What to do: For the records that follow, please set down exactly the lines between the one holding "This screenshot has width=1456, height=820." and the one holding "Click the Very", inclusive, and only those.

========================================

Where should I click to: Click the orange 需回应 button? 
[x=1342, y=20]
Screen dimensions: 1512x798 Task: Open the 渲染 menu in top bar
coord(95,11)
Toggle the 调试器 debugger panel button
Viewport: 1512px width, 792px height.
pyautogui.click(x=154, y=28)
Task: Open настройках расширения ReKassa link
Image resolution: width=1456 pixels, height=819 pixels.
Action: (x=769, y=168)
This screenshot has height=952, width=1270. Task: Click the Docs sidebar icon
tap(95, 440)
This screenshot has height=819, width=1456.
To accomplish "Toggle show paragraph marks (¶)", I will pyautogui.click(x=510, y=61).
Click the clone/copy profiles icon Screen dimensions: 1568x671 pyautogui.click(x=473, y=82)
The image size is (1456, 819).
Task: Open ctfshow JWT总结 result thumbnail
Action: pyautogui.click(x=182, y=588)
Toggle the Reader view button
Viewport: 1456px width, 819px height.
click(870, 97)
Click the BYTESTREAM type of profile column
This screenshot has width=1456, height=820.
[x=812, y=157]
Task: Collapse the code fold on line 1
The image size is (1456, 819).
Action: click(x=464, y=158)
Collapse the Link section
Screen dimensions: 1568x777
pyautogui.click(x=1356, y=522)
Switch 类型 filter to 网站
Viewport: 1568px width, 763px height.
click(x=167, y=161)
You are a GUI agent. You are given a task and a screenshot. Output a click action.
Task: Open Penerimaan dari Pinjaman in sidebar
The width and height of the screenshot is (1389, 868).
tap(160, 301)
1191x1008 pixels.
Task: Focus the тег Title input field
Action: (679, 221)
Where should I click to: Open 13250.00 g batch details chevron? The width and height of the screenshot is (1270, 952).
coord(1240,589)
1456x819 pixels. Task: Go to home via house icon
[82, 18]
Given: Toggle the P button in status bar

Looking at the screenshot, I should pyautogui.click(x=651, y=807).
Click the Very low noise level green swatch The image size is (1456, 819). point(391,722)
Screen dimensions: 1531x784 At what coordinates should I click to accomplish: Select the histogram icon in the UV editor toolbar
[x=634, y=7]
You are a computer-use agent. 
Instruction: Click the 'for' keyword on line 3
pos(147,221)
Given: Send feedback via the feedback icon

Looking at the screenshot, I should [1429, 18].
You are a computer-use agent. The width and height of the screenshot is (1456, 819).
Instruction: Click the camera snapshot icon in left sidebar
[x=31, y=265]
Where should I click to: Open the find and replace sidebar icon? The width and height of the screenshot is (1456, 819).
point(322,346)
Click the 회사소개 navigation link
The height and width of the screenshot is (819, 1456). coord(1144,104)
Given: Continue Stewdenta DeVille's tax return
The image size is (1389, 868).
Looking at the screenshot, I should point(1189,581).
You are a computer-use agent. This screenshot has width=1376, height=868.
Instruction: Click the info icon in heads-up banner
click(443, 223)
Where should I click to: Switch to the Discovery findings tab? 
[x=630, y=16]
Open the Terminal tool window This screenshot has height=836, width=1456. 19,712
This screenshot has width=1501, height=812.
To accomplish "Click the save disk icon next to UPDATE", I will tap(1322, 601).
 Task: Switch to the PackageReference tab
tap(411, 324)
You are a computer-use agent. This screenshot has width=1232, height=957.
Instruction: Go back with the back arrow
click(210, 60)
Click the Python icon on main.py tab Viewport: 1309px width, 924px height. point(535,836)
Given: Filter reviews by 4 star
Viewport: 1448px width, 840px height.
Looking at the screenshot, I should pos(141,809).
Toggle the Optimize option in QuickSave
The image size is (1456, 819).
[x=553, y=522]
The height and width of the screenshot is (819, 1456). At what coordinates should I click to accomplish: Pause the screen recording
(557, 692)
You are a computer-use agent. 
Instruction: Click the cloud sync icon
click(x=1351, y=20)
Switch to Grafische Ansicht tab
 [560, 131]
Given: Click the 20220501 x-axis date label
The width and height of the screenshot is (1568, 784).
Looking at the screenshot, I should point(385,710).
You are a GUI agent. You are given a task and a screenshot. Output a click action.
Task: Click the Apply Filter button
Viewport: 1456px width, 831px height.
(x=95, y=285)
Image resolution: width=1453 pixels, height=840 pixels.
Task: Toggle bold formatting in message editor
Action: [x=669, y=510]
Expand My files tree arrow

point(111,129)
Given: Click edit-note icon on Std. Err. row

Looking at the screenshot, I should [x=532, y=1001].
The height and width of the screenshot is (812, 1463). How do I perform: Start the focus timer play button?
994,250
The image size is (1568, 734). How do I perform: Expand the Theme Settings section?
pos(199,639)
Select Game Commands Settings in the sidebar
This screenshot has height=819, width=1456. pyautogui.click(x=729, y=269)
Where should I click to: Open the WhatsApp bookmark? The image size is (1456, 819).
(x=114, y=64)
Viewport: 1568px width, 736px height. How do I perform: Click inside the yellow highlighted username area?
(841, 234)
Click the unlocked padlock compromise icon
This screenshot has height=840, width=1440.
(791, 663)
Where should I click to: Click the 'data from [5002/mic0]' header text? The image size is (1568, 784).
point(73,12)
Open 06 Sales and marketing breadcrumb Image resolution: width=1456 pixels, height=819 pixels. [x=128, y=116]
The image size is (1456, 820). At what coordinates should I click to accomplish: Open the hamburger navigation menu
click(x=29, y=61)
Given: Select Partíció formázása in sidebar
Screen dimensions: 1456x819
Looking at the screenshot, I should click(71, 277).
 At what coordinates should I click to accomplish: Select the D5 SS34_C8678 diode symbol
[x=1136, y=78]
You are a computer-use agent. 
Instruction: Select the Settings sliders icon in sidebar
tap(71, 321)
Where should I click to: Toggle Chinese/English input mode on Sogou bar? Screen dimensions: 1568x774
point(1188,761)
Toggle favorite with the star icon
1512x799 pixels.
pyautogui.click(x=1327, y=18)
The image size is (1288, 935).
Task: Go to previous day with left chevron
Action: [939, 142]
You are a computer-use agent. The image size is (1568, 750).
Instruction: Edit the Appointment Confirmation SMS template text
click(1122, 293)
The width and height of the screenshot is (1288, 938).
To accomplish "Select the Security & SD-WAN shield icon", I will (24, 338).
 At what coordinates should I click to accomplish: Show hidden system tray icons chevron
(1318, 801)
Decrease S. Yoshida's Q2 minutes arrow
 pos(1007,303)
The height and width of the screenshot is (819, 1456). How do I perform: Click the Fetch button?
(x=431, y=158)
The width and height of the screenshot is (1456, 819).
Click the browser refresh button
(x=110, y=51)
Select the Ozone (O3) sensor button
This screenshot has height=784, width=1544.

========================================

Solution:
This screenshot has width=1456, height=820.
[x=812, y=157]
Task: Collapse the code fold on line 1
The image size is (1456, 819).
Action: click(x=464, y=158)
Collapse the Link section
Screen dimensions: 1568x777
pyautogui.click(x=1356, y=522)
Switch 类型 filter to 网站
Viewport: 1568px width, 763px height.
click(x=167, y=161)
You are a GUI agent. You are given a task and a screenshot. Output a click action.
Task: Open Penerimaan dari Pinjaman in sidebar
The width and height of the screenshot is (1389, 868).
tap(160, 301)
1191x1008 pixels.
Task: Focus the тег Title input field
Action: (679, 221)
Where should I click to: Open 13250.00 g batch details chevron? The width and height of the screenshot is (1270, 952).
coord(1240,589)
1456x819 pixels. Task: Go to home via house icon
[82, 18]
Given: Toggle the P button in status bar

Looking at the screenshot, I should pyautogui.click(x=651, y=807).
Click the Very low noise level green swatch The image size is (1456, 819). point(391,722)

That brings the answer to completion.